Post
Topic
Board Development & Technical Discussion
Re: Is bitcoin v0.10's new libsecp256k1 safe & without mathematical backdoors?
by
colinistheman
on 31/01/2015, 17:35:47 UTC
If the squaring bug referenced is not a concern for Bitcoin implementations, then why was a new library required? It sounds like the bug affects things other than bitcoin, but bitcoin is safe from it.
Independent of any particular bugs, OpenSSL is maintained in a way which is unsafe for consensus ( http://sourceforge.net/p/bitcoin/mailman/message/33221963/ ). OpenSSL is also on the order of >>300k lines of messy, difficult to review code (even for someone who is familiar with the algorithms in use), which-- for Bitcoin's narrow use-- can be replaced with <10k lines and get a 6-8x speed-up at the same time (and 21% of that 10k is testing code; compared to 0.9% in OpenSSL-- another reason for the reason to believe, coupled with the basically 100% branch coverage of the libsecp256k1 tests).  OpenSSL also has huge timing/cache side-channel leaks (http://eprint.iacr.org/2014/161.pdf), and can't be used with best-practices derandomized DSA without moving part the low level cryptographic code into your own application. The point about the BN squaring bug wasn't that that particular issue was a problem for Bitcoin (though it narrowly dodged being a trivial attack to fork the network), but that the tests for libsecp256k1 found it without even trying to test OpenSSL is some level of evidence that the library may be practically better tested already.

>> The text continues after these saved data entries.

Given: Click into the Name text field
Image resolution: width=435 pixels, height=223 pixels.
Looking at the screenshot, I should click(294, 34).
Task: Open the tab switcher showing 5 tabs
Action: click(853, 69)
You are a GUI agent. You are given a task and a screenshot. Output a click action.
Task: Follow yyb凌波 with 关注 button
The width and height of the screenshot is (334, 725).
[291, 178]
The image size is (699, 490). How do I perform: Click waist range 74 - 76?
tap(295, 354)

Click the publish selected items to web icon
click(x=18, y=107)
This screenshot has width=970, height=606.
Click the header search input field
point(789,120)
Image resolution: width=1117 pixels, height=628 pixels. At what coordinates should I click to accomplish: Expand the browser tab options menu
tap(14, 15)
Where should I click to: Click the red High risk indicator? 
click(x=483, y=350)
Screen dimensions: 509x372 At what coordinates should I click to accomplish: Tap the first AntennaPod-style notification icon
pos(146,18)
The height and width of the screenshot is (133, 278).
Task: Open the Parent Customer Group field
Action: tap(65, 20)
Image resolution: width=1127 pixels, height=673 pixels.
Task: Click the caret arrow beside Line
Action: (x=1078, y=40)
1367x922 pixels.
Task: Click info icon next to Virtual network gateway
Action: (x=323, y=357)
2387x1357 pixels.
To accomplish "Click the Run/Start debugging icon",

I see. I agree it's better to avoid depending on outside libraries because those could be compromised in the future too. If everything is done "in-house" then it's safer and simpler to review (in this case). I feel pretty much like it was the right decision. It's just a matter of testing and really making sure it's got no mathematical bugs like OpenSSL's had, which Snowden said could take years to fully verify for any new crypto tools.

Thanks for the explanations. I can see lots of thought went into it.